* **YOUR OBJECTIVE**
Down to the last line, repeat the records exactly.

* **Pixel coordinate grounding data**
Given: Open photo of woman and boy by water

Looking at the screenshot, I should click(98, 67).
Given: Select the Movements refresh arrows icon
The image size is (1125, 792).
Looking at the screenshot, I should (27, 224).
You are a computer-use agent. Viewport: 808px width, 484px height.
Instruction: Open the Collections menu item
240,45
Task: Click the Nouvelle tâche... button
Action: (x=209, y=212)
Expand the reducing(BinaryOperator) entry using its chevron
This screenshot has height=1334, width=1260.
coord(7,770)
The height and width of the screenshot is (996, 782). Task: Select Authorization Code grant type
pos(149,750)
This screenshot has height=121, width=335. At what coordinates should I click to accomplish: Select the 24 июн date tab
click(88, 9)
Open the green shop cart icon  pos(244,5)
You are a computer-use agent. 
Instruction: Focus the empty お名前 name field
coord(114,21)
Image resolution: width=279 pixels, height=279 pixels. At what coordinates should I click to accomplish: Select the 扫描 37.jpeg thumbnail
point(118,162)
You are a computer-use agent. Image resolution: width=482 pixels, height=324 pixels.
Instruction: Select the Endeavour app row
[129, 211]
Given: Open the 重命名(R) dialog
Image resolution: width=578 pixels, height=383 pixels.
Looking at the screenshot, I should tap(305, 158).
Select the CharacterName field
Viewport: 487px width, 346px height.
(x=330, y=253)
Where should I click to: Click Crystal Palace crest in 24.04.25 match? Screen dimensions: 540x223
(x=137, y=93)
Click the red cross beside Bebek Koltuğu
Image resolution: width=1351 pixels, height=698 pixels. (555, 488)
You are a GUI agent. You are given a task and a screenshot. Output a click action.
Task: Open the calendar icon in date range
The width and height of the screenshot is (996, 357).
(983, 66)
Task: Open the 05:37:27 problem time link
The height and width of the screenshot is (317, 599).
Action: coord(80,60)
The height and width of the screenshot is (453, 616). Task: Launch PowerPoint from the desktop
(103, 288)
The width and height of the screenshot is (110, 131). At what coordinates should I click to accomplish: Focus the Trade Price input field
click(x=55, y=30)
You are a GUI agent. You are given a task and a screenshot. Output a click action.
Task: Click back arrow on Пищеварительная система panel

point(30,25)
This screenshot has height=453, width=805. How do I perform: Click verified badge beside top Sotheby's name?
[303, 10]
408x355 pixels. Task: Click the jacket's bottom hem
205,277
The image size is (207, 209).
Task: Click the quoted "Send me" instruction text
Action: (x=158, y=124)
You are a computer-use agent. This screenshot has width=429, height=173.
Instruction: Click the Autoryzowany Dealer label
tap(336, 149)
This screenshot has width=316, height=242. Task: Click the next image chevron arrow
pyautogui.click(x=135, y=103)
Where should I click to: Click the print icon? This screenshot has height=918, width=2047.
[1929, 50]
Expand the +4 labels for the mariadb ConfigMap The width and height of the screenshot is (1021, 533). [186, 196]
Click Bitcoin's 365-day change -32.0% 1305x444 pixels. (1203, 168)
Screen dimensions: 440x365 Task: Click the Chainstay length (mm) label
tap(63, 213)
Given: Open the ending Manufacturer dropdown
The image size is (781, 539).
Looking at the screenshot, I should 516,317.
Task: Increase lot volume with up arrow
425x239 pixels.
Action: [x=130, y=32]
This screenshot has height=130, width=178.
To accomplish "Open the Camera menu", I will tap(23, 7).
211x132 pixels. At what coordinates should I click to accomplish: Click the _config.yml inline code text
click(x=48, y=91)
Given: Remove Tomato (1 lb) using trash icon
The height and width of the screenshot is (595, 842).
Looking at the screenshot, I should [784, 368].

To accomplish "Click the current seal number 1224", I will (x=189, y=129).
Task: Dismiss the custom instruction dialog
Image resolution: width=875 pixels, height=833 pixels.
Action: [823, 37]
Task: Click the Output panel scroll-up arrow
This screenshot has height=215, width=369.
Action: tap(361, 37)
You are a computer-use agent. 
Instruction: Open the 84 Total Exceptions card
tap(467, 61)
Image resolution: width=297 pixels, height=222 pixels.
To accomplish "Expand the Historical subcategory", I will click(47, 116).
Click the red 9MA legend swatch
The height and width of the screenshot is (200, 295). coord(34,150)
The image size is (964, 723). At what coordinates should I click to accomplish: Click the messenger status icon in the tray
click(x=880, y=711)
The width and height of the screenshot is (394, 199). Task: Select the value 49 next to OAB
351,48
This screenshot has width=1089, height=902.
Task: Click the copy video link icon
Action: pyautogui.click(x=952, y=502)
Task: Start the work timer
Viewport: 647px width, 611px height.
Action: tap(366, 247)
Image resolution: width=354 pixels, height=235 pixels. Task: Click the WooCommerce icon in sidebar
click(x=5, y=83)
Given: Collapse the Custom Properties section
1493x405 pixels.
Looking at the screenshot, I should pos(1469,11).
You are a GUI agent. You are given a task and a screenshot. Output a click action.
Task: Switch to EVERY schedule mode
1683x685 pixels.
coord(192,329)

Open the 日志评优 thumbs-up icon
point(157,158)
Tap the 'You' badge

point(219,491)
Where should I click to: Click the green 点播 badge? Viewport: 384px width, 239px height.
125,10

* **EXERCISE SOLUTION**
Given: Open photo of woman and boy by water

Looking at the screenshot, I should click(98, 67).
Given: Select the Movements refresh arrows icon
The image size is (1125, 792).
Looking at the screenshot, I should (27, 224).
You are a computer-use agent. Viewport: 808px width, 484px height.
Instruction: Open the Collections menu item
240,45
Task: Click the Nouvelle tâche... button
Action: (x=209, y=212)
Expand the reducing(BinaryOperator) entry using its chevron
This screenshot has height=1334, width=1260.
coord(7,770)
The height and width of the screenshot is (996, 782). Task: Select Authorization Code grant type
pos(149,750)
This screenshot has height=121, width=335. At what coordinates should I click to accomplish: Select the 24 июн date tab
click(88, 9)
Open the green shop cart icon  pos(244,5)
You are a computer-use agent. 
Instruction: Focus the empty お名前 name field
coord(114,21)
Image resolution: width=279 pixels, height=279 pixels. At what coordinates should I click to accomplish: Select the 扫描 37.jpeg thumbnail
point(118,162)
You are a computer-use agent. Image resolution: width=482 pixels, height=324 pixels.
Instruction: Select the Endeavour app row
[129, 211]
Given: Open the 重命名(R) dialog
Image resolution: width=578 pixels, height=383 pixels.
Looking at the screenshot, I should tap(305, 158).
Select the CharacterName field
Viewport: 487px width, 346px height.
(x=330, y=253)
Where should I click to: Click Crystal Palace crest in 24.04.25 match? Screen dimensions: 540x223
(x=137, y=93)
Click the red cross beside Bebek Koltuğu
Image resolution: width=1351 pixels, height=698 pixels. (555, 488)
You are a GUI agent. You are given a task and a screenshot. Output a click action.
Task: Open the calendar icon in date range
The width and height of the screenshot is (996, 357).
(983, 66)
Task: Open the 05:37:27 problem time link
The height and width of the screenshot is (317, 599).
Action: coord(80,60)
The height and width of the screenshot is (453, 616). Task: Launch PowerPoint from the desktop
(103, 288)
The width and height of the screenshot is (110, 131). At what coordinates should I click to accomplish: Focus the Trade Price input field
click(x=55, y=30)
You are a GUI agent. You are given a task and a screenshot. Output a click action.
Task: Click back arrow on Пищеварительная система panel

point(30,25)
This screenshot has height=453, width=805. How do I perform: Click verified badge beside top Sotheby's name?
[303, 10]
408x355 pixels. Task: Click the jacket's bottom hem
205,277
The image size is (207, 209).
Task: Click the quoted "Send me" instruction text
Action: (x=158, y=124)
You are a computer-use agent. This screenshot has width=429, height=173.
Instruction: Click the Autoryzowany Dealer label
tap(336, 149)
This screenshot has width=316, height=242. Task: Click the next image chevron arrow
pyautogui.click(x=135, y=103)
Where should I click to: Click the print icon? This screenshot has height=918, width=2047.
[1929, 50]
Expand the +4 labels for the mariadb ConfigMap The width and height of the screenshot is (1021, 533). [186, 196]
Click Bitcoin's 365-day change -32.0% 1305x444 pixels. (1203, 168)
Screen dimensions: 440x365 Task: Click the Chainstay length (mm) label
tap(63, 213)
Given: Open the ending Manufacturer dropdown
The image size is (781, 539).
Looking at the screenshot, I should 516,317.
Task: Increase lot volume with up arrow
425x239 pixels.
Action: [x=130, y=32]
This screenshot has height=130, width=178.
To accomplish "Open the Camera menu", I will tap(23, 7).
211x132 pixels. At what coordinates should I click to accomplish: Click the _config.yml inline code text
click(x=48, y=91)
Given: Remove Tomato (1 lb) using trash icon
The height and width of the screenshot is (595, 842).
Looking at the screenshot, I should [784, 368].

To accomplish "Click the current seal number 1224", I will (x=189, y=129).
Task: Dismiss the custom instruction dialog
Image resolution: width=875 pixels, height=833 pixels.
Action: [823, 37]
Task: Click the Output panel scroll-up arrow
This screenshot has height=215, width=369.
Action: tap(361, 37)
You are a computer-use agent. 
Instruction: Open the 84 Total Exceptions card
tap(467, 61)
Image resolution: width=297 pixels, height=222 pixels.
To accomplish "Expand the Historical subcategory", I will click(47, 116).
Click the red 9MA legend swatch
The height and width of the screenshot is (200, 295). coord(34,150)
The image size is (964, 723). At what coordinates should I click to accomplish: Click the messenger status icon in the tray
click(x=880, y=711)
The width and height of the screenshot is (394, 199). Task: Select the value 49 next to OAB
351,48
This screenshot has width=1089, height=902.
Task: Click the copy video link icon
Action: pyautogui.click(x=952, y=502)
Task: Start the work timer
Viewport: 647px width, 611px height.
Action: tap(366, 247)
Image resolution: width=354 pixels, height=235 pixels. Task: Click the WooCommerce icon in sidebar
click(x=5, y=83)
Given: Collapse the Custom Properties section
1493x405 pixels.
Looking at the screenshot, I should pos(1469,11).
You are a GUI agent. You are given a task and a screenshot. Output a click action.
Task: Switch to EVERY schedule mode
1683x685 pixels.
coord(192,329)

Open the 日志评优 thumbs-up icon
point(157,158)
Tap the 'You' badge

point(219,491)
Where should I click to: Click the green 点播 badge? Viewport: 384px width, 239px height.
125,10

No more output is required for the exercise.